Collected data
↓

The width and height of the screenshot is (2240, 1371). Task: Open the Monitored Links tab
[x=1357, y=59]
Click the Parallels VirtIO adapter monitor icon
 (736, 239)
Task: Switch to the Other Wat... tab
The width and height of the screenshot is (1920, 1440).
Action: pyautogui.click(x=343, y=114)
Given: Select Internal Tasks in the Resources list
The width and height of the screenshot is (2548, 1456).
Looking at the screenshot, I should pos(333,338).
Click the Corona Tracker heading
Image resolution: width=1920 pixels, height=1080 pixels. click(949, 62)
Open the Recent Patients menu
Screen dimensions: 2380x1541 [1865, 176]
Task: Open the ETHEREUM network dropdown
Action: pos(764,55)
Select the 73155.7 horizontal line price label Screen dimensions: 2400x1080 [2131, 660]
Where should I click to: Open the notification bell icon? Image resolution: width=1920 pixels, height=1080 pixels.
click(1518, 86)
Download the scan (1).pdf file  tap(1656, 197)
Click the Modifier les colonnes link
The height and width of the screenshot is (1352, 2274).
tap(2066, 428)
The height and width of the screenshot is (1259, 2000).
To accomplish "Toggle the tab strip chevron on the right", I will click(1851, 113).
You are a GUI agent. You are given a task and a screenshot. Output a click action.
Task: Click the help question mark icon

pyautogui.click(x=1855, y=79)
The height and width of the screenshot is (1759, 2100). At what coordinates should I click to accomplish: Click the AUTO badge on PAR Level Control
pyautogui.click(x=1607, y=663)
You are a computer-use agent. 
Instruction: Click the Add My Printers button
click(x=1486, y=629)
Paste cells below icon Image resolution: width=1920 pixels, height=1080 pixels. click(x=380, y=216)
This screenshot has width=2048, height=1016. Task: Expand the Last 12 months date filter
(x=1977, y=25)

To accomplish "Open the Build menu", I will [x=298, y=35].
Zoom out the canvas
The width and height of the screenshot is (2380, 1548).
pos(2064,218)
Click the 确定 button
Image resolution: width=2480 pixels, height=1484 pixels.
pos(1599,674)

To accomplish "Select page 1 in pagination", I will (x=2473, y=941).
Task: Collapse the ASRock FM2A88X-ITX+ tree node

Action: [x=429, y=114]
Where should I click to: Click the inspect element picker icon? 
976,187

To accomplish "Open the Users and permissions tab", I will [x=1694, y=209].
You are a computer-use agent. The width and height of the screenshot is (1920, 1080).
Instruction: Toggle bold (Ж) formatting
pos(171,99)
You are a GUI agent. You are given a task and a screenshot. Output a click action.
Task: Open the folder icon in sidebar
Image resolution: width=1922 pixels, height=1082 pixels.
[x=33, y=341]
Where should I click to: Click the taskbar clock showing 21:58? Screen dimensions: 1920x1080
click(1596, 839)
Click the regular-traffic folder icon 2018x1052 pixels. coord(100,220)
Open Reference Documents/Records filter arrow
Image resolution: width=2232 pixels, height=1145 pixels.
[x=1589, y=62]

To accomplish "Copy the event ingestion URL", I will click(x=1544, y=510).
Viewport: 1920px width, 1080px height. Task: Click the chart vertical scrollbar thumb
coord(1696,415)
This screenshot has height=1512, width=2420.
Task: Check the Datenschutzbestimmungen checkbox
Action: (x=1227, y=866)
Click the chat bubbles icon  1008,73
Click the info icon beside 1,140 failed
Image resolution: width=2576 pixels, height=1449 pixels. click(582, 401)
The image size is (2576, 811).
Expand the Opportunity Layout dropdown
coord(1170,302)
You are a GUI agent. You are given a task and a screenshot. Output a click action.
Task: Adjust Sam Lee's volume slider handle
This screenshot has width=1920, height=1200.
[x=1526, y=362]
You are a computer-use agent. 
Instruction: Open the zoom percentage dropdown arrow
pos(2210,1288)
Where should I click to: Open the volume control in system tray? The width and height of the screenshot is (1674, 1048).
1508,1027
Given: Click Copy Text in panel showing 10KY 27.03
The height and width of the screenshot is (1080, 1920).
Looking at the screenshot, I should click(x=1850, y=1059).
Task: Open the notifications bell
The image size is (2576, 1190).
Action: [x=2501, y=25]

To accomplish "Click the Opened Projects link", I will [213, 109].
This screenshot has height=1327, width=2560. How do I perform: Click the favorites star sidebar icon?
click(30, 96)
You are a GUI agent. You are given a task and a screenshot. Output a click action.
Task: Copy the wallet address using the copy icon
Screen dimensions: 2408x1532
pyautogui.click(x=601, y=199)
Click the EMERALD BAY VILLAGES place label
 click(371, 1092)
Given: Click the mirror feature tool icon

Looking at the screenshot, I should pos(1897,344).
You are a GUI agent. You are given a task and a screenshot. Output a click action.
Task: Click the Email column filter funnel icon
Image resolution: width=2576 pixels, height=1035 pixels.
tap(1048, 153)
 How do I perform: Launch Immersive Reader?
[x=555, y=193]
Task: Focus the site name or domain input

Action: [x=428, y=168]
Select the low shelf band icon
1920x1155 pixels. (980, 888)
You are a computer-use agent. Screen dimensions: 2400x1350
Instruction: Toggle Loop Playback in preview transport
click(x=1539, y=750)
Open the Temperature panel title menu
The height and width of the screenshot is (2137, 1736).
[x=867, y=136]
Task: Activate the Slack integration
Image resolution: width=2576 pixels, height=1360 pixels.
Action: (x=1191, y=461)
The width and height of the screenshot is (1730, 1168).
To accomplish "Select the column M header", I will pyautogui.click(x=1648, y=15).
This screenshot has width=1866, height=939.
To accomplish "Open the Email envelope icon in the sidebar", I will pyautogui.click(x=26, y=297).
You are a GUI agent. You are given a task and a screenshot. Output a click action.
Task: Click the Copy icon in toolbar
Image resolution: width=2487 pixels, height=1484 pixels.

↑

Only lines with the word "column" count here; copy every one from the records.

--- Output for this exercise ---
Task: Click the Email column filter funnel icon
To accomplish "Select the column M header", I will pyautogui.click(x=1648, y=15).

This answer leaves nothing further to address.